■ TASK MATERIAL
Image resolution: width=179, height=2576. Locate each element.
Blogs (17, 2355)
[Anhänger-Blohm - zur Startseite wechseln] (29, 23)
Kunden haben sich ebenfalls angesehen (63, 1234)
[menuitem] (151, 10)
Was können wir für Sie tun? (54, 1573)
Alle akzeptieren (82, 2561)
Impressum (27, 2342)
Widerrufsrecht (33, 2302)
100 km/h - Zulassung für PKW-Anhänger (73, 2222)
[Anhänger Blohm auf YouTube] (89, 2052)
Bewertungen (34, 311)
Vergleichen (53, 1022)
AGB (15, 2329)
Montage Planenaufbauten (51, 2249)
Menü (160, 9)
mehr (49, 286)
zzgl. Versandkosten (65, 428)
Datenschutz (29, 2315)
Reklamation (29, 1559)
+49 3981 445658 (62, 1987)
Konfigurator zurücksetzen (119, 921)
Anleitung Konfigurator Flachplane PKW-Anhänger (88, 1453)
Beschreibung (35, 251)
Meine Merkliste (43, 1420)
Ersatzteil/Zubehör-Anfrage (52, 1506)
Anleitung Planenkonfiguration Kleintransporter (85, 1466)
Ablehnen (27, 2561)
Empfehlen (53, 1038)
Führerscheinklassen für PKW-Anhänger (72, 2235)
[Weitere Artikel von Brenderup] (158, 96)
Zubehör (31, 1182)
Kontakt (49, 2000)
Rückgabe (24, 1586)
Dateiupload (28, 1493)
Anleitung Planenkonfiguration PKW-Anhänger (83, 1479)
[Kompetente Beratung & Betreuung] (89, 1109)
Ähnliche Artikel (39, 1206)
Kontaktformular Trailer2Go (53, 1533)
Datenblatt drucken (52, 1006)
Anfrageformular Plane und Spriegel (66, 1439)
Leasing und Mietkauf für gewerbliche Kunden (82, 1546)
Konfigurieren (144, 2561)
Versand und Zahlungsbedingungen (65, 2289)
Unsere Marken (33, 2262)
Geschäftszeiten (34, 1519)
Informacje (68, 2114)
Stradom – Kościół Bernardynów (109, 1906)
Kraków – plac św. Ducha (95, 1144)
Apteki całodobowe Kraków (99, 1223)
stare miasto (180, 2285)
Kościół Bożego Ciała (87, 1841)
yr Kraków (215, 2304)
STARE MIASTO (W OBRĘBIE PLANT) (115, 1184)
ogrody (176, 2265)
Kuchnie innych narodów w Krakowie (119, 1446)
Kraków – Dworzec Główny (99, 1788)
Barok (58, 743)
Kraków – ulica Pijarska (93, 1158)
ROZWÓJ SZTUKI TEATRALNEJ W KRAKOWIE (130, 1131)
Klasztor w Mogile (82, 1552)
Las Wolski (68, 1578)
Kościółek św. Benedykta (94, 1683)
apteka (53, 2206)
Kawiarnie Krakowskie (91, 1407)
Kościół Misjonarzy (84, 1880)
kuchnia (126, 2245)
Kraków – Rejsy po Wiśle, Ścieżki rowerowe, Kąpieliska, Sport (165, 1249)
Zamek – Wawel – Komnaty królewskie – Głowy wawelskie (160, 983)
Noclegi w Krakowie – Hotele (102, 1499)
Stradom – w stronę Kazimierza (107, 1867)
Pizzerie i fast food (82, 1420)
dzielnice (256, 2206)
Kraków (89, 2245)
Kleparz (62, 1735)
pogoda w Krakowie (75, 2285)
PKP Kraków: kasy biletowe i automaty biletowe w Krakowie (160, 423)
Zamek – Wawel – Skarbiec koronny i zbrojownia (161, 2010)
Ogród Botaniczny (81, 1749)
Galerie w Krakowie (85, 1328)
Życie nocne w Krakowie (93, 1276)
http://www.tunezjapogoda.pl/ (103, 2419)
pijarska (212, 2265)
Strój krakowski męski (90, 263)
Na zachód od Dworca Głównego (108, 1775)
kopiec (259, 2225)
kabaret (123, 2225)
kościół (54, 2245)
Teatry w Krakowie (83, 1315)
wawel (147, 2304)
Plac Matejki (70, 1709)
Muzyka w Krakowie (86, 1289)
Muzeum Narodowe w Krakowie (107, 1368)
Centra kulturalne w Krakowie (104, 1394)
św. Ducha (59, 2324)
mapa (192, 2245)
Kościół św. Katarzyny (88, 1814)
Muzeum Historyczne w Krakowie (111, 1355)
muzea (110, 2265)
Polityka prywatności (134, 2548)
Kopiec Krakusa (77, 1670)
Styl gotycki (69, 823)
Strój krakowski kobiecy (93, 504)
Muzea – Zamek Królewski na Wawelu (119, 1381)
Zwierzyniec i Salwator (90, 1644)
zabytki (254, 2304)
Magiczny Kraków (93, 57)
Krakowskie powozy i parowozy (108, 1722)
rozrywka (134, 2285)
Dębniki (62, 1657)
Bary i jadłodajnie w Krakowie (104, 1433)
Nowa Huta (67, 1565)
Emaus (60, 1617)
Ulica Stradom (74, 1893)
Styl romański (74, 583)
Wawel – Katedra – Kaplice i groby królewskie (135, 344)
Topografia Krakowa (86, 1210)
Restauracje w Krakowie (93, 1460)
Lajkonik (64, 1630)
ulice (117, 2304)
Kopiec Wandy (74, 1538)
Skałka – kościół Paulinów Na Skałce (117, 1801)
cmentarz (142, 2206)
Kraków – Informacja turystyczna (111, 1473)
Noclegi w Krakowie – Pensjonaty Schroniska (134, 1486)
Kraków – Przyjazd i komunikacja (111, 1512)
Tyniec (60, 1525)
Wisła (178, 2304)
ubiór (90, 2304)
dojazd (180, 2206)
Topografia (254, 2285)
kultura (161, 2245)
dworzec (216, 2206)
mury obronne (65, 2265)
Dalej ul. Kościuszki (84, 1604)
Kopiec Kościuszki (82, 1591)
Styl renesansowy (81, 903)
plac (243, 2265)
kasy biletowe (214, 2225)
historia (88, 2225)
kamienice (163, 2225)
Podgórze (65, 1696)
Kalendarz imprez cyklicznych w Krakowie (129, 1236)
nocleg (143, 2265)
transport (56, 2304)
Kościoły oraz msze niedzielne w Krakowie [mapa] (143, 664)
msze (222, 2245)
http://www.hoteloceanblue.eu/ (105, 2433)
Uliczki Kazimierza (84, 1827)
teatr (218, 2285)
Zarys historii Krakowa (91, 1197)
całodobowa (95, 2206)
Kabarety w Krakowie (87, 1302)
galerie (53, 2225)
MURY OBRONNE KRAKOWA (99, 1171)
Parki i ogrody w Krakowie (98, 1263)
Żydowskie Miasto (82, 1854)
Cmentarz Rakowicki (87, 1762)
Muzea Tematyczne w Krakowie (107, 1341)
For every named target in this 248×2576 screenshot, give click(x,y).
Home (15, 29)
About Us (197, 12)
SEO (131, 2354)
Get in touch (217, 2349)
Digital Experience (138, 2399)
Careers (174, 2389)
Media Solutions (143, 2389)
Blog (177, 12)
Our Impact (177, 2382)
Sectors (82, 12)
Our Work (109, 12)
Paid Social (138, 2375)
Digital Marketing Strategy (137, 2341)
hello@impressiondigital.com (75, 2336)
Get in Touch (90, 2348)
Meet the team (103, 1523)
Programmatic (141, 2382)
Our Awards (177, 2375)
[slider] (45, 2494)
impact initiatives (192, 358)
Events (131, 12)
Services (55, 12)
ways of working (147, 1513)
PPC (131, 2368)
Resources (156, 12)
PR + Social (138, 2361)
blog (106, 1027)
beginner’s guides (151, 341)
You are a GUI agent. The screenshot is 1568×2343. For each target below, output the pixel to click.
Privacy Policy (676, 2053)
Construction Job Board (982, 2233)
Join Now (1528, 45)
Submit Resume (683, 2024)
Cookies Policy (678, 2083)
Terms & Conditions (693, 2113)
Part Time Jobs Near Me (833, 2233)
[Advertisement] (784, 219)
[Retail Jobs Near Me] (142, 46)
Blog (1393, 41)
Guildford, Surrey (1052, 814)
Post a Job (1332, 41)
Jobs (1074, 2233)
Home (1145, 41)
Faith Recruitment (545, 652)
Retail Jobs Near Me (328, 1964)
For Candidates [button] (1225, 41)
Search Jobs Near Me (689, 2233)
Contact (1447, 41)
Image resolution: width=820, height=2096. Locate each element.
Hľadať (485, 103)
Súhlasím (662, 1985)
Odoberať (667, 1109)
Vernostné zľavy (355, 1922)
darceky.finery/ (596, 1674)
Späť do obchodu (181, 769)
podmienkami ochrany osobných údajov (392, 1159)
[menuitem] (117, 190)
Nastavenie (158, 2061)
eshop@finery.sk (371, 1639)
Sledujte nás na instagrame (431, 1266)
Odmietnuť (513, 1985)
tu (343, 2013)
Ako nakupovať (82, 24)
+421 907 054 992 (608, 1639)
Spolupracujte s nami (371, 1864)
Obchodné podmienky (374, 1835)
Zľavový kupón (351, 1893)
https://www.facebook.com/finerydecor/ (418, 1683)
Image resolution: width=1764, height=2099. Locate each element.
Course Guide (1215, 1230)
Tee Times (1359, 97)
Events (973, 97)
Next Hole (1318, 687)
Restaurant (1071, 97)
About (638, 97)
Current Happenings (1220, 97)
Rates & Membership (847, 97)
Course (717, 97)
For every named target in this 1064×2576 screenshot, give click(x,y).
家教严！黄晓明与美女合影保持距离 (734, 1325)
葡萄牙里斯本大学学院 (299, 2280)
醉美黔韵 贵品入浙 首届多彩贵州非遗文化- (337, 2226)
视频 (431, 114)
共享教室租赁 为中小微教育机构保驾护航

■ HOW TO COMPLETE THIS TASK
All that is wanted is an exact copy of the lines above from the one with "Dateiupload (28, 1493)" through the one with "Konfigurieren (144, 2561)", with both ends included.

■ RESPONSE
Dateiupload (28, 1493)
Anleitung Planenkonfiguration PKW-Anhänger (83, 1479)
[Kompetente Beratung & Betreuung] (89, 1109)
Ähnliche Artikel (39, 1206)
Kontaktformular Trailer2Go (53, 1533)
Datenblatt drucken (52, 1006)
Anfrageformular Plane und Spriegel (66, 1439)
Leasing und Mietkauf für gewerbliche Kunden (82, 1546)
Konfigurieren (144, 2561)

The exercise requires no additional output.